Butterfly effects. Every action is likely to have large effects that are difficult to predict, e.g. taking a different route to work may result in different people being born. Taken literally, this means that there is no such thing as a low-impact action. Humans get around this by only counting easily predictable effects as impact that they are considered responsible for. If we follow a similar strategy of not penalizing butterfly effects, we might incentivize the agent to deliberately cause butterfly effects. The easiest way around this that I can currently see is restricting the agent's capability to model the effects of its actions, though this has obvious usefulness costs as well.

Chaotic world. Every action, including inaction, is irreversible, and each branch contains different states. While preserving reversibility is impossible in this world, preserving optionality (attainable utility, reachability, etc) seems possible. For example, if the attainable set contains a function that rewards the presence of vases, the action of breaking a vase will make this reward function more difficult to satisfy (even if the states with/without vases are different in every branch). If we solve the problem of designing/learning a good utility set that is not dominated by irrelevant factors, I expect chaotic effects will not be an issue.

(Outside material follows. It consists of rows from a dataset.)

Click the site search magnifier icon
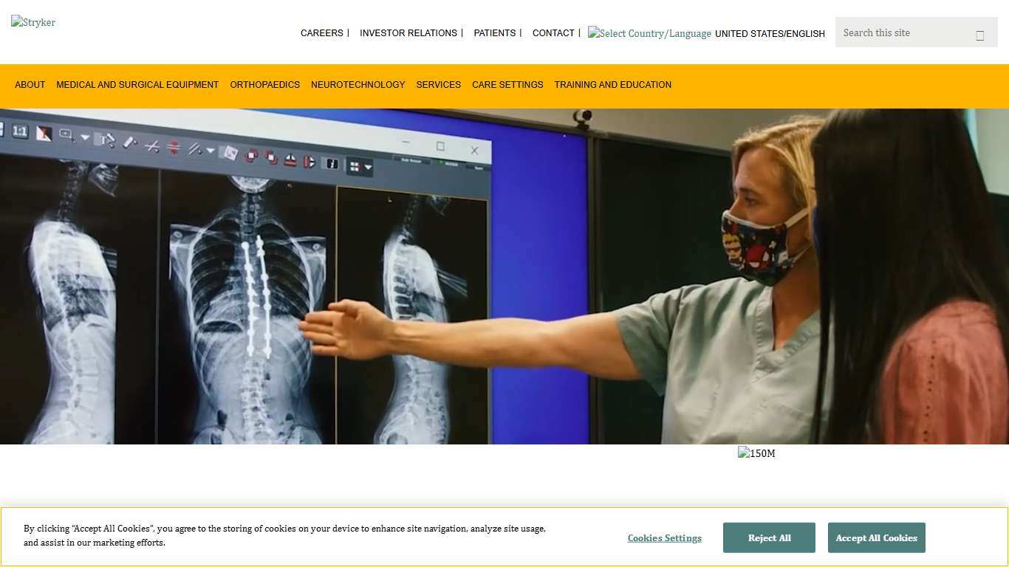This screenshot has height=567, width=1009. pyautogui.click(x=980, y=35)
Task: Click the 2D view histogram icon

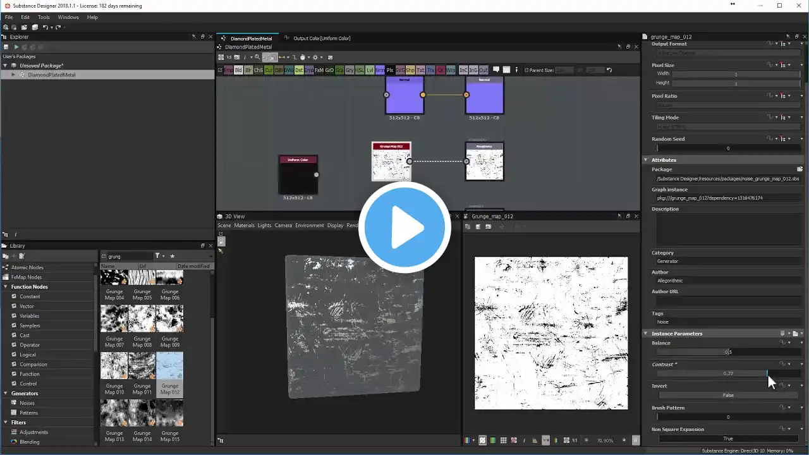Action: click(x=535, y=440)
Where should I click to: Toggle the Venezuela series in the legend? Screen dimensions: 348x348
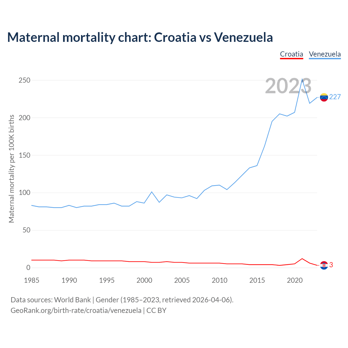pos(325,54)
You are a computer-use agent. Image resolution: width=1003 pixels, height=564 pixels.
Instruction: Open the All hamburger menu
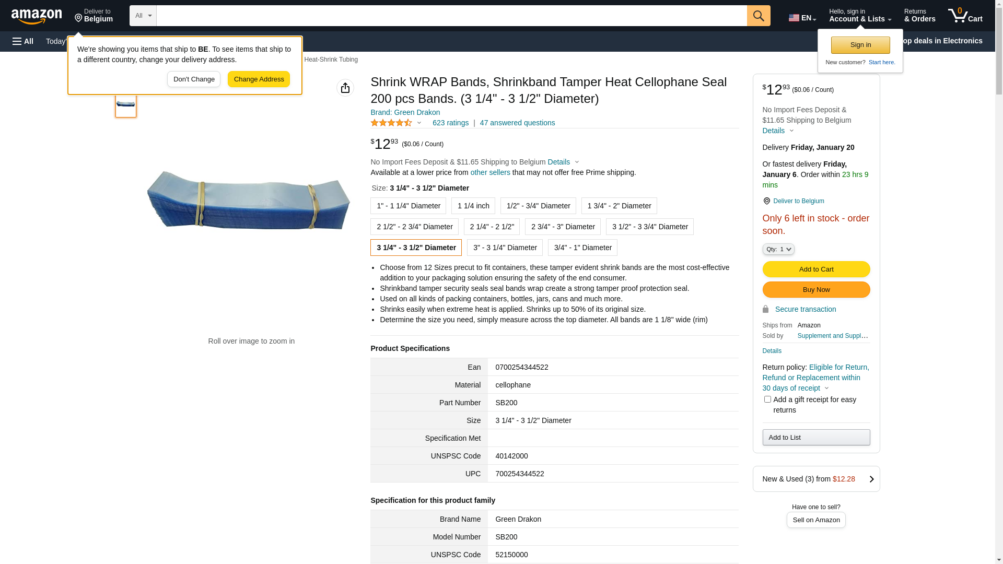pos(23,41)
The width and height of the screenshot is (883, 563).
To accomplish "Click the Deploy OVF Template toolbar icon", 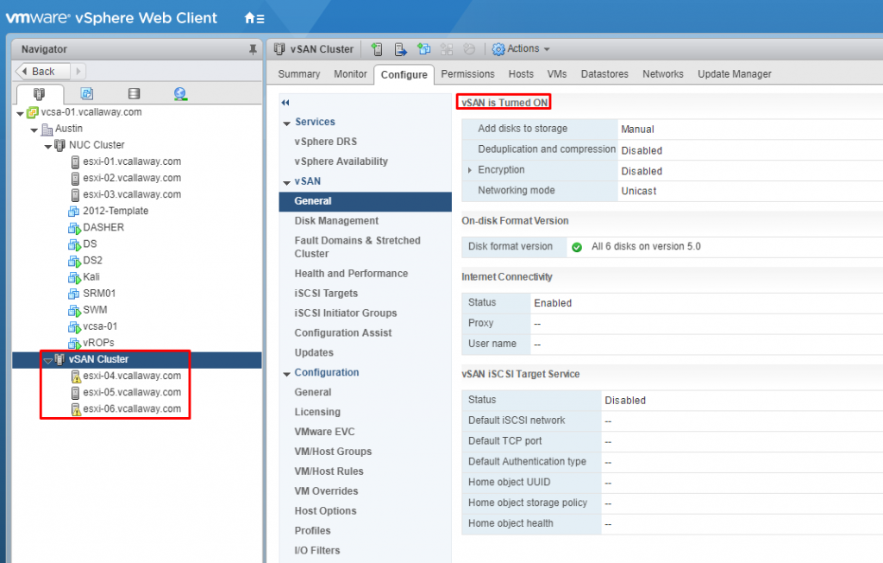I will (399, 49).
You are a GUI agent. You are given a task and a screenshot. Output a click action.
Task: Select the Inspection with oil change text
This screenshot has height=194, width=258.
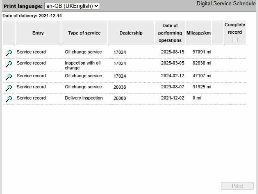(x=82, y=65)
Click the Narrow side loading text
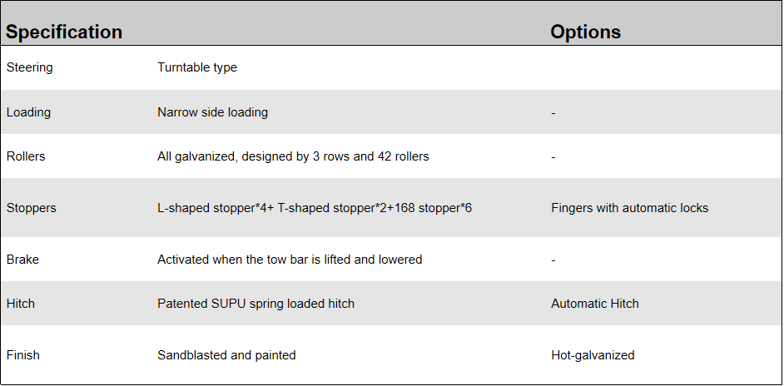 (212, 112)
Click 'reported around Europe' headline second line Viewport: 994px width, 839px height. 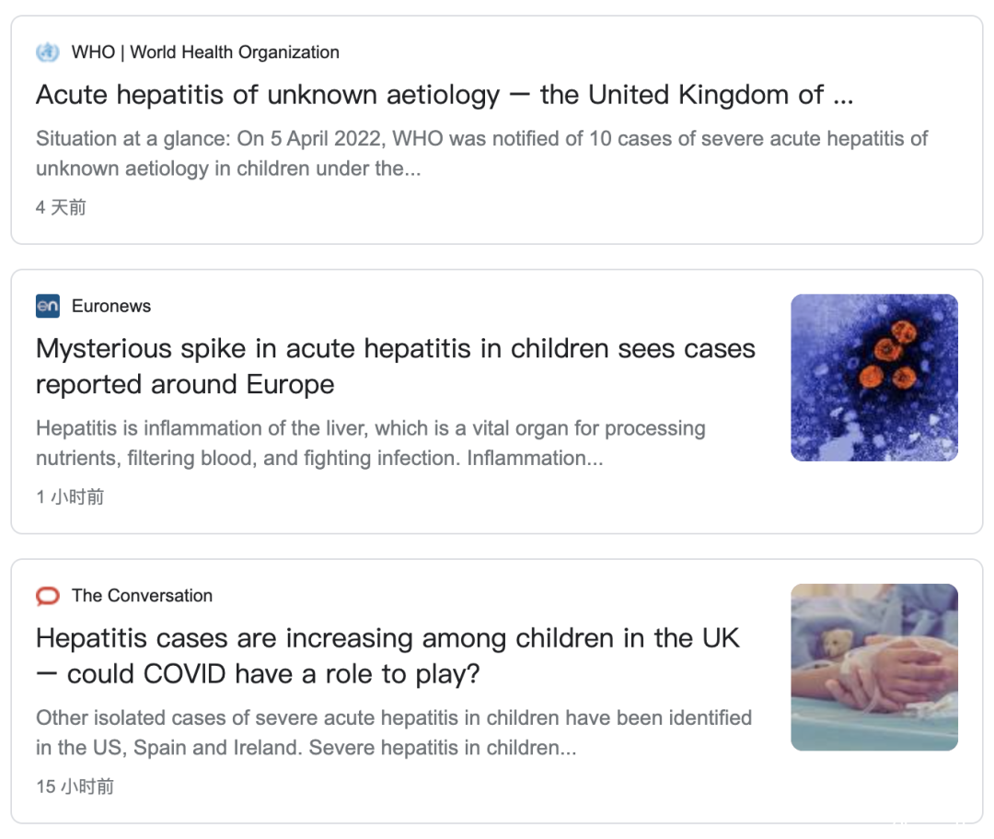185,384
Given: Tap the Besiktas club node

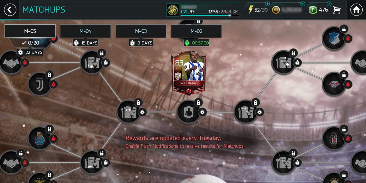Looking at the screenshot, I should tap(334, 138).
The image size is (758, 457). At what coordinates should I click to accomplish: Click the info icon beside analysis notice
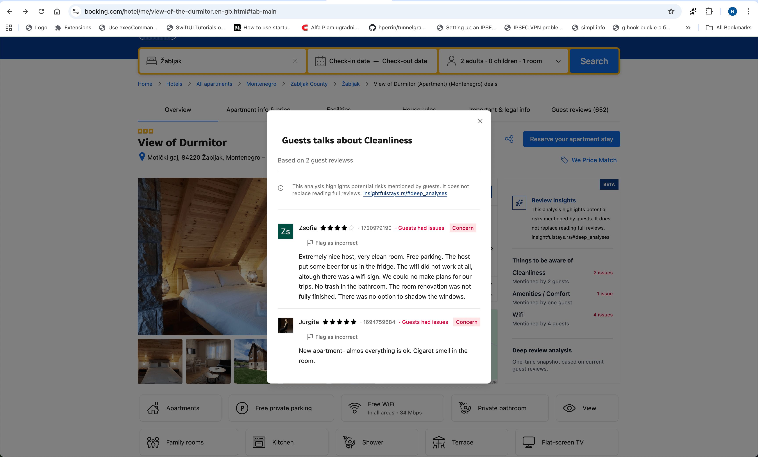[281, 188]
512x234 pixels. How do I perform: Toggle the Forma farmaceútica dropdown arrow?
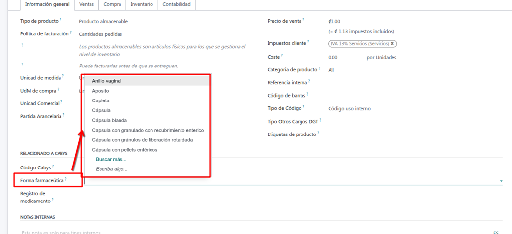501,181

If any of the above-mentioned concerns are not overcome, impact measures will fail to distinguish between what humans would consider low-impact and high-impact. Thus, penalizing high-impact actions would come with penalizing low-impact actions as well, which would result in a strong safety-capability tradeoff. I think the most informative direction of research to figure out whether these concerns are a deal-breaker is to scale up impact measures to apply beyond gridworlds, e.g. to Atari games.

Here's a relevant passage by Rohin (from Alignment Newsletter #49, March 2019):

On the topic of impact measures, I'll repeat what I've said before: I think that it's hard to satisfy the conjunction of three desiderata -- objectivity (no dependence on human values), safety (preventing any catastrophic outcomes) and usefulness (the AI system is still able to do useful things). Impact measures are very clearly aiming for the first two criteria, but usually don't have much to say about the third one. My expectation is that there is a strong tradeoff between the first two criteria and the third one, and impact measures have not dealt with this fact yet, but will have to at some point.